Ad accoltellarla per il suo rifiuto a rimettersi con lui è stato Mario Broccolo, balordo con l’hobby della pittura, già pregiudicato
Ariel Castro, l’uomo di 52 anni che da dieci teneva sequestrate in cantina tre donne, aveva una lettera in casa, magari scritta apposta in caso di arresto, nella quale confessava: “Sono un predatore sessuale che ha bisogno di aiuto”. In genere, un predatore va a caccia, lui invece le donne le sequestrava, le stuprava e le segregava. E’ la figura dell’uomo padrone e violento; la donna, come qualsiasi oggetto, gli appartiene, è una sua proprietà. Poi, questi “padroni” una volta scoperti ed arrestati, hanno sempre la scusa pronta, scritta con molto anticipo, quasi a voler dire che la colpa non è sua, ma della società, di una qualche malattia, di un qualche antenato. Lui ha tolto a quelle povere donne anche l’anima, ma per fortuna non le ha ammazzate.
Nel fenomeno del femminicidio di cui si parla in Italia (vedi l’articolo specifico a pag 9) le donne, appunto, vengono uccise, strangolate, pugnalate a ripetizione, imbrattate di sangue, oggetto della loro furia padronale, dopo che loro hanno osato dire di no, con uno o più basta-non-ne-voglio-più-sapere. Alla base del femminicidio c’è un ragionamento aberrante: o sei mia o di nessuno e per questo ti tolgo dalla faccia della terra, punita per l’affronto.
La storia di Alessandra Iacullo, 30 anni, baby sitter, non certo una top model, ma solo una “Cenerentola allegra e robusta”, come diceva di sé lei stessa, è emblematica. Quando è stata scoperta gravemente ferita e piena di sangue, al punto che morirà prima di arrivare in ospedale, dissanguata, Alessandra si trovava in via della Riserva del Pantano, a Dragona, vicino Ostia, con il motorino sul corpo, come se l’assassino le avesse detto: muori schiacciata, oppure, in un gesto di estremo disprezzo, le avesse scagliato addosso un qualcosa che le apparteneva. Magari anche per simulare alla buona un incidente.
Era il due maggio, verso sera. La ricostruzione degli investigatori è stata meticolosa. Alessandra e Mario Broccolo, 50 anni, balordo con l’hobby della pittura, erano stati visti in un bar vicino al luogo del delitto. I due erano stati insieme per qualche tempo, poi lei l’aveva lasciato. Ecco la testimonianza dei parenti di lei: “Sapevamo che era un tipo pericoloso, avevamo paura per Alessandra. Anche lei lo sapeva e per questo l’aveva lasciato”.

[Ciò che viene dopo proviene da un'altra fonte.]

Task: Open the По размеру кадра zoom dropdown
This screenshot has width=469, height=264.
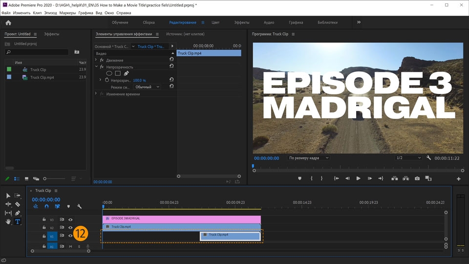Action: [308, 158]
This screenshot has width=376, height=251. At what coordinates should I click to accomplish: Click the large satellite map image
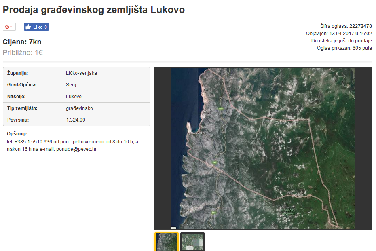(x=263, y=148)
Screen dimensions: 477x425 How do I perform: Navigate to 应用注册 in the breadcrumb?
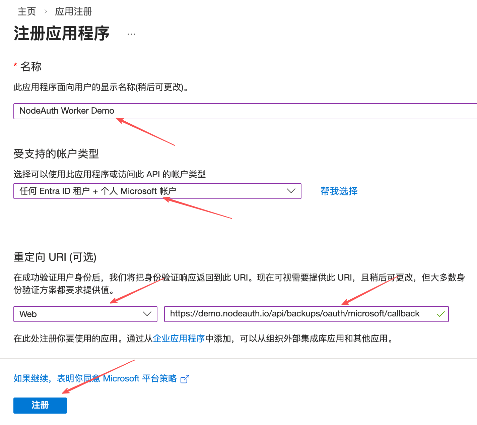(x=73, y=12)
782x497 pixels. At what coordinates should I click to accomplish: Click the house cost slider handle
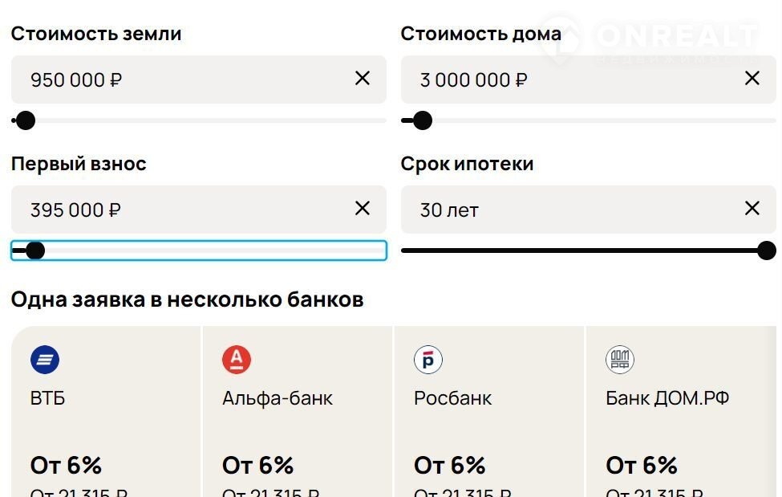point(423,120)
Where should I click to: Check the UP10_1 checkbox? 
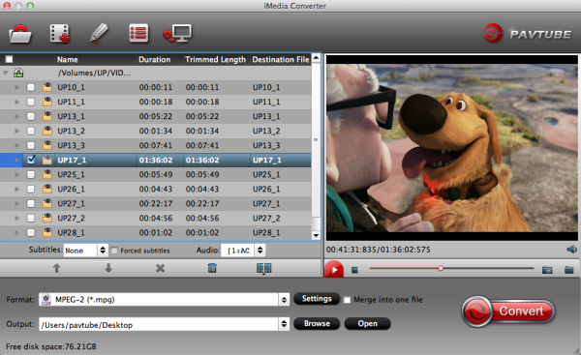pyautogui.click(x=31, y=87)
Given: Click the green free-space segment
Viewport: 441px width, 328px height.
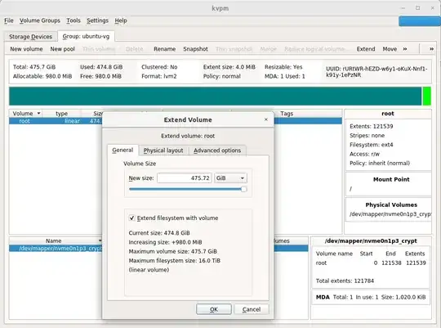Looking at the screenshot, I should coord(427,96).
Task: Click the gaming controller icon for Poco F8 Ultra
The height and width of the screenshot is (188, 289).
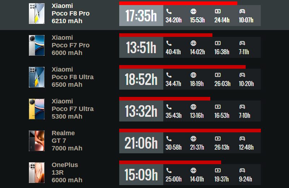Action: click(x=242, y=75)
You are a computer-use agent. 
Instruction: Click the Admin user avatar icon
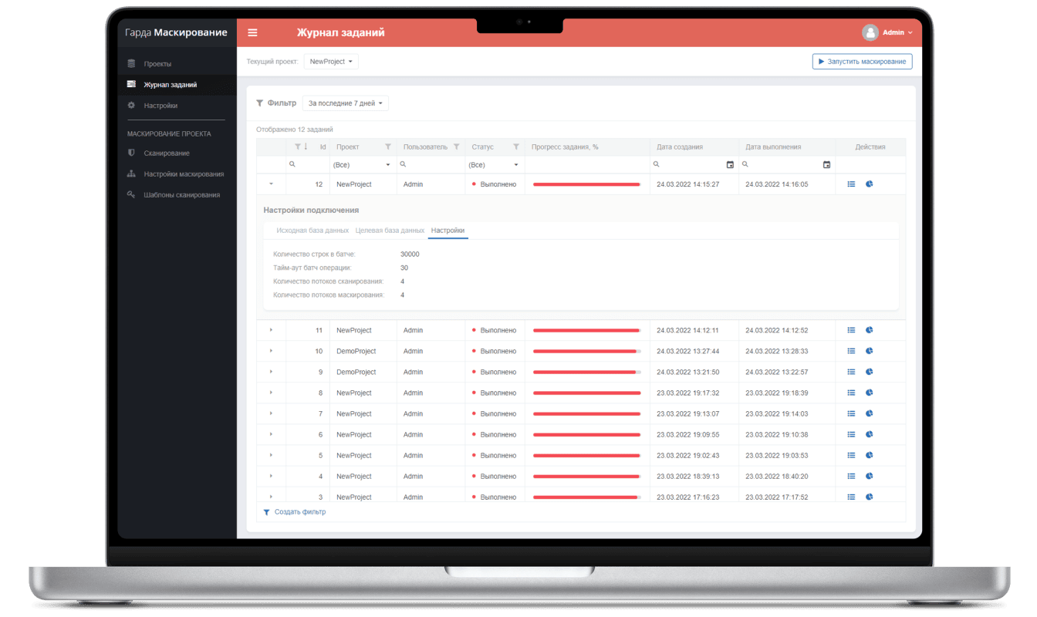point(870,32)
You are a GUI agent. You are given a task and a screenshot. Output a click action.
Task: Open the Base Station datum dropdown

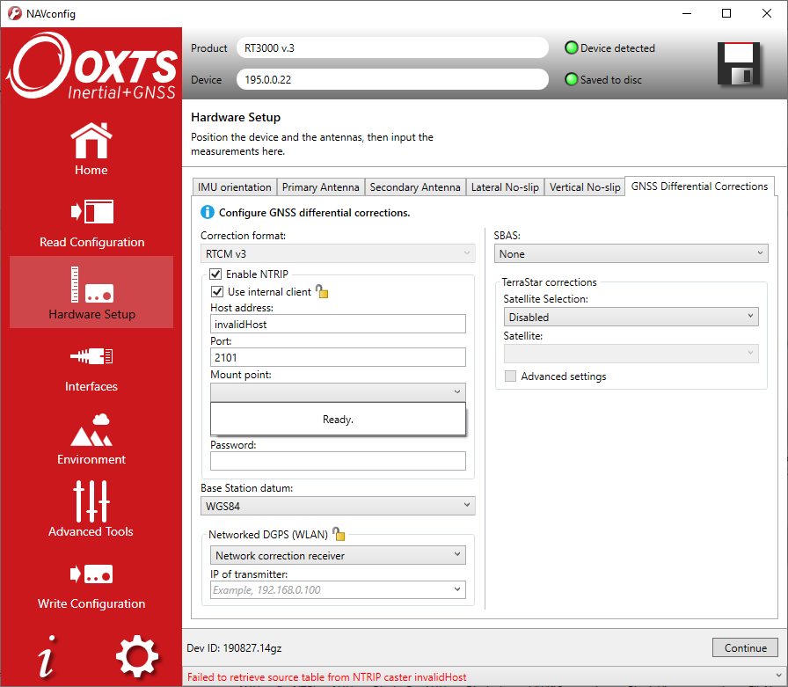click(338, 506)
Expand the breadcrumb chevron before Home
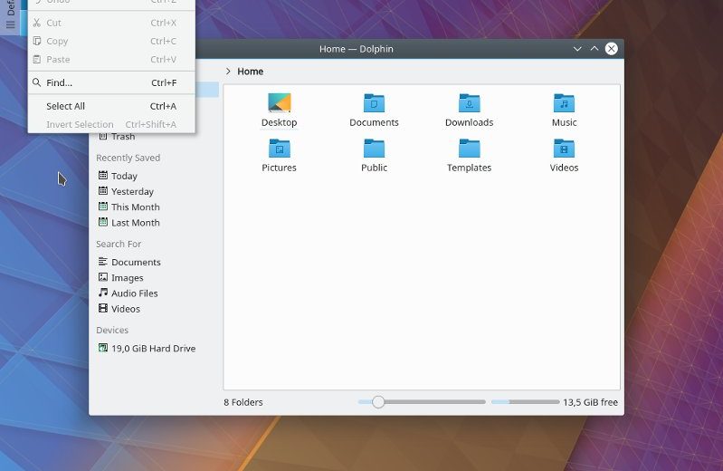The image size is (723, 471). pos(228,72)
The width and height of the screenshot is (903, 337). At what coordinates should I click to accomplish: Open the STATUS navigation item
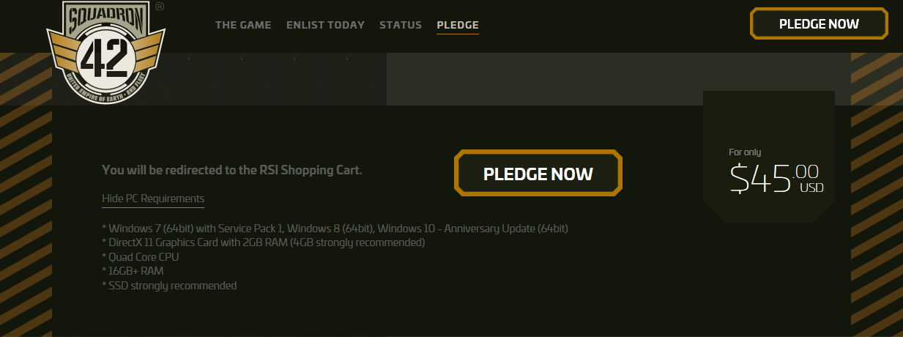coord(401,25)
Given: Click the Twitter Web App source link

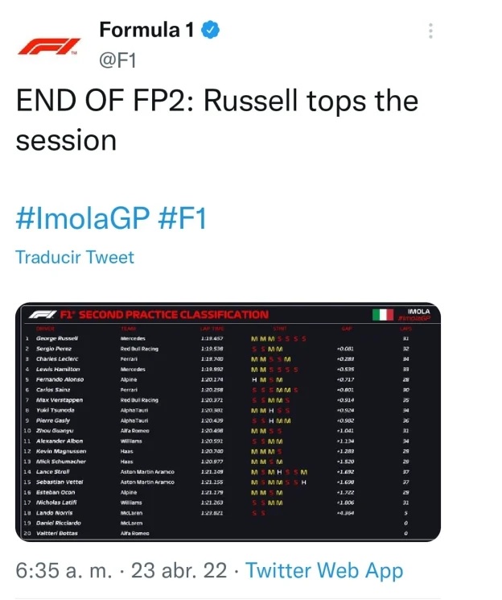Looking at the screenshot, I should [324, 570].
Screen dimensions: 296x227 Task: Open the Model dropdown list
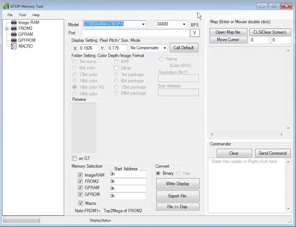pyautogui.click(x=143, y=24)
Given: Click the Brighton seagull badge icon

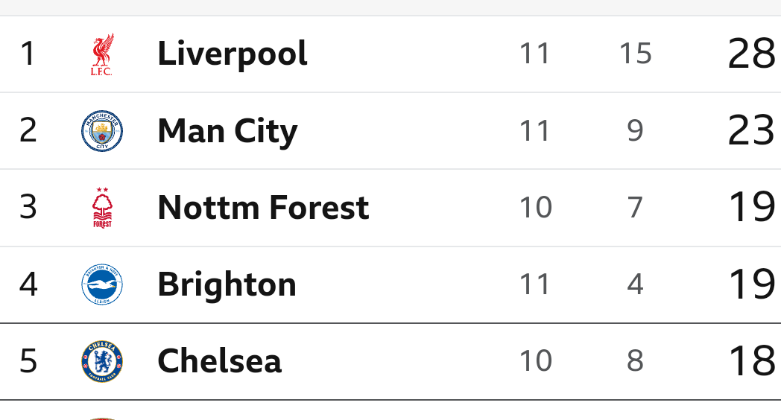Looking at the screenshot, I should pyautogui.click(x=102, y=284).
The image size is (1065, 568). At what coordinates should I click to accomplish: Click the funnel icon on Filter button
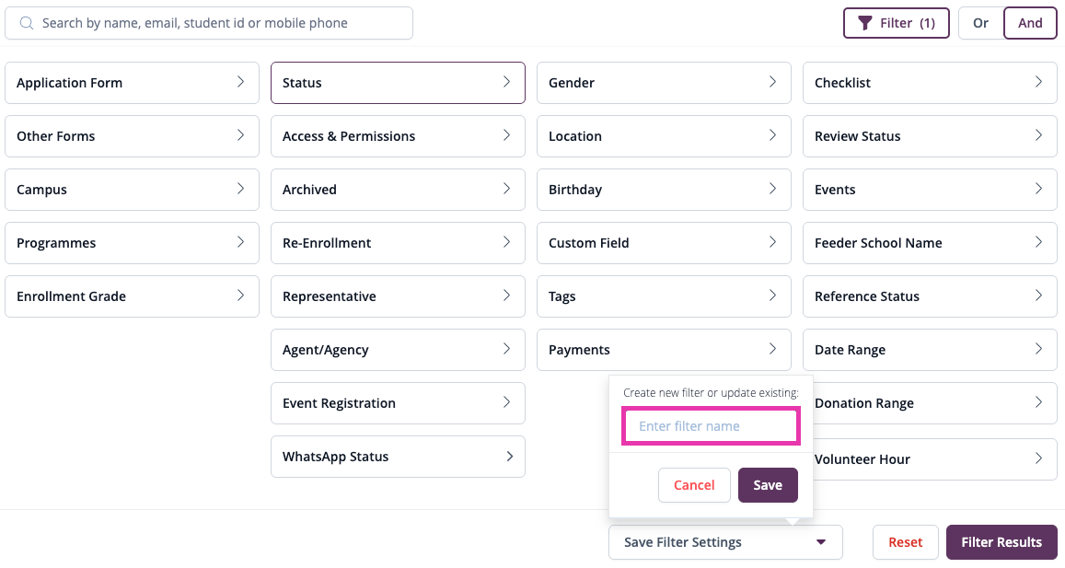[x=864, y=23]
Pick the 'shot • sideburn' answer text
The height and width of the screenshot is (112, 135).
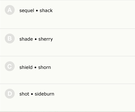pyautogui.click(x=37, y=94)
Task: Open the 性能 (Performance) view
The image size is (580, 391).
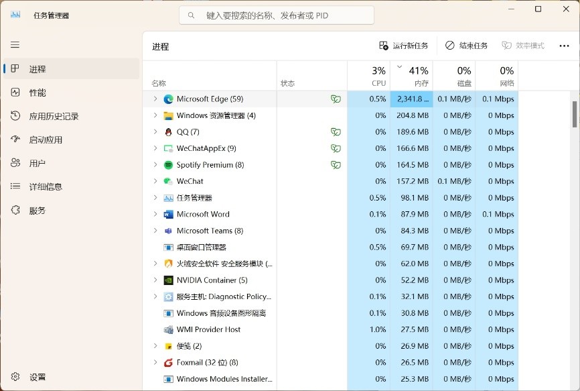Action: tap(40, 92)
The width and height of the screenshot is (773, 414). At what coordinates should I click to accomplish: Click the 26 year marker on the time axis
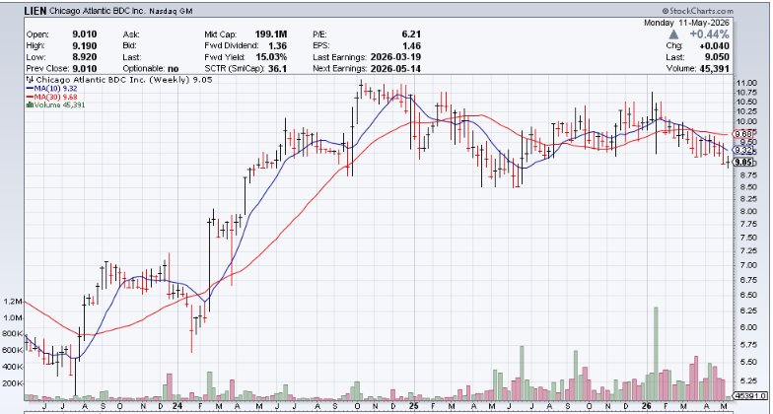pyautogui.click(x=649, y=406)
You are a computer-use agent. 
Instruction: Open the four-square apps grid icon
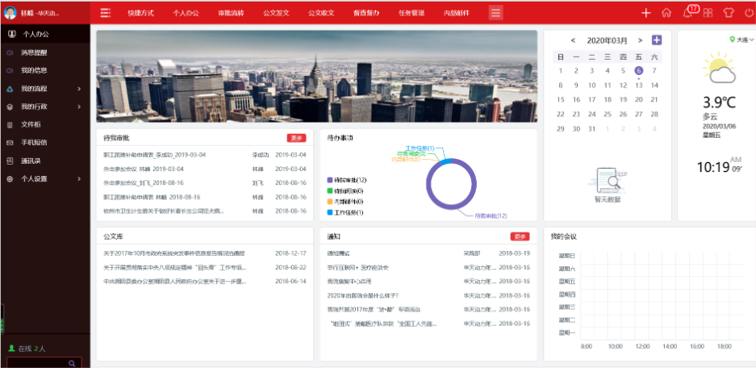[708, 13]
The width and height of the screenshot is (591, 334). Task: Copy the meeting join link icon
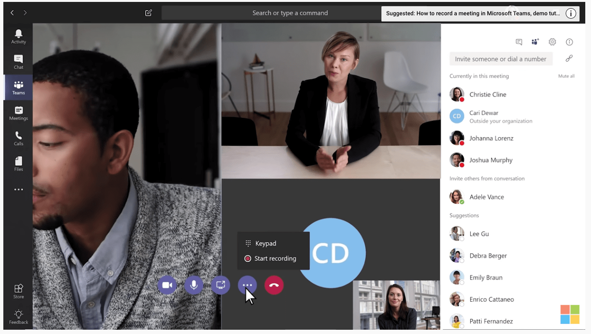[570, 59]
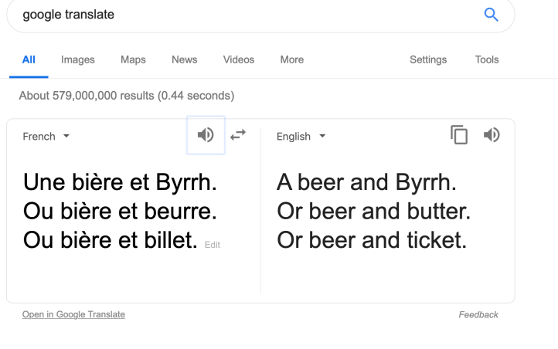The image size is (558, 349).
Task: Copy the English translation to clipboard
Action: (460, 135)
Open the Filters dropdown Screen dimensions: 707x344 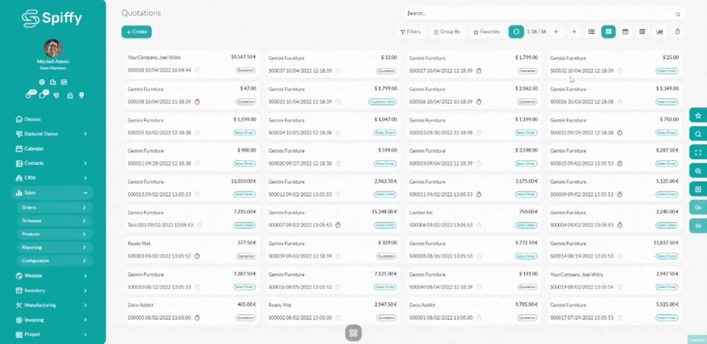pos(410,32)
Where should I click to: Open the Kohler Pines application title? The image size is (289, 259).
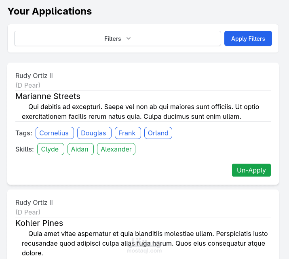(39, 223)
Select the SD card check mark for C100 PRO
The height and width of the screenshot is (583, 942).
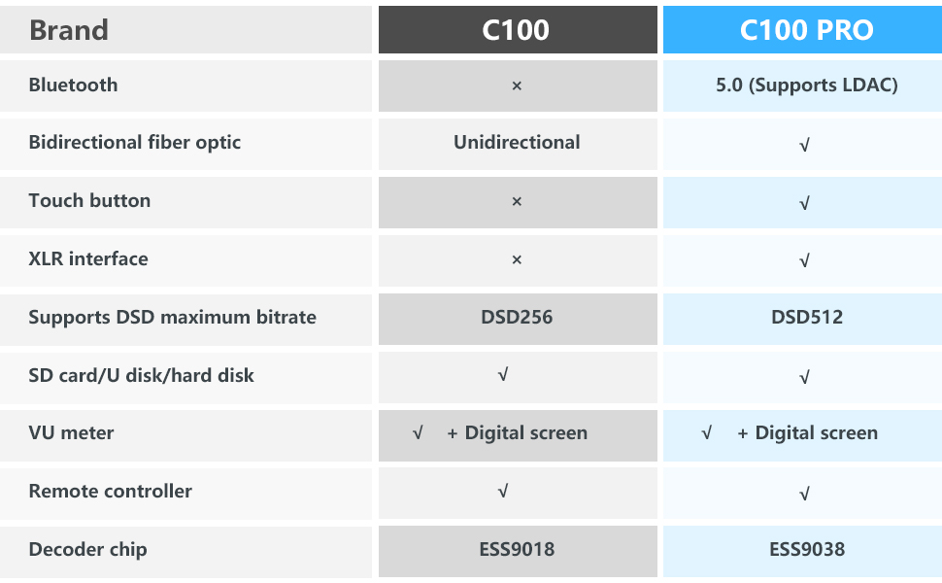[804, 377]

Nei giorni precedenti, lui si era rifatto vivo tramite sms, lei non ne voleva sapere, ma alla fine accettò di dargli un appuntamento in un bar di quella strada. Al bar discussero, all’inizio con calma, poi alla fine vivacemente. Lei dovette rifiutare di rimettersi insieme a lui e glielo dovette dire sicuramente con calma ma con fermezza, il che lo fece sicuramente imbestialire. Uscirono dal bar e s’incamminarono lungo la strada. Si vede che Mario Broccolo di fronte ai dinieghi ripetuti di lei giurò di fargliela pagare e alle minacce seguirono le coltellate. La povera Alessandra sicuramente cercò di divincolarsi urlando, ma nessuno si trovava nei paraggi in quei momenti e lei finì per soccombere, anche perché la lama le era penetrata nel collo e sul volto e le aveva reciso la carotide.
L’uomo fuggì buttando nel canale l’astuccio del coltello e sicuramente anche il coltello stesso. Dopo, verso le 22, qualcuno la vide, allertò il 118 ma la donna arrivò all’ospedale già morta per dissanguamento.
Il giorno della fiaccolata, Mario Broccolo non si fece vedere, disse che non l’aveva saputo, ma gl’inquirenti stavano già arrivando a lui tramite il telefonino della donna, ancora nella sua borsetta. Poi, venerdì scorso la confessione.
E’ venuto fuori che Mario Broccolo nel 1991 era già stato condannato a 18 anni di galera per un altro delitto e prima ancora era stato indagato per omicidio colposo.
Abbiamo detto che i familiari di Alessandra l’avevano messa in guardia dal tipo con cui aveva a che fare. Se nella legislazione verrà introdotta la possibilità di denuncia anche da parte di familiari e conoscenti, ebbene, se questa norma fosse stata già introdotta, probabilmente Alessandra sarebbe ora ancora in vita. Auguriamoci che la legge possa essere fra non molto cambiata e dare anche ai familiari e amici la possibilità di denunciare chi perseguita l’ex partner senza che magari quest’ultimo abbia la forza di rivolgersi alle forze dell’ordine o alla magistratura.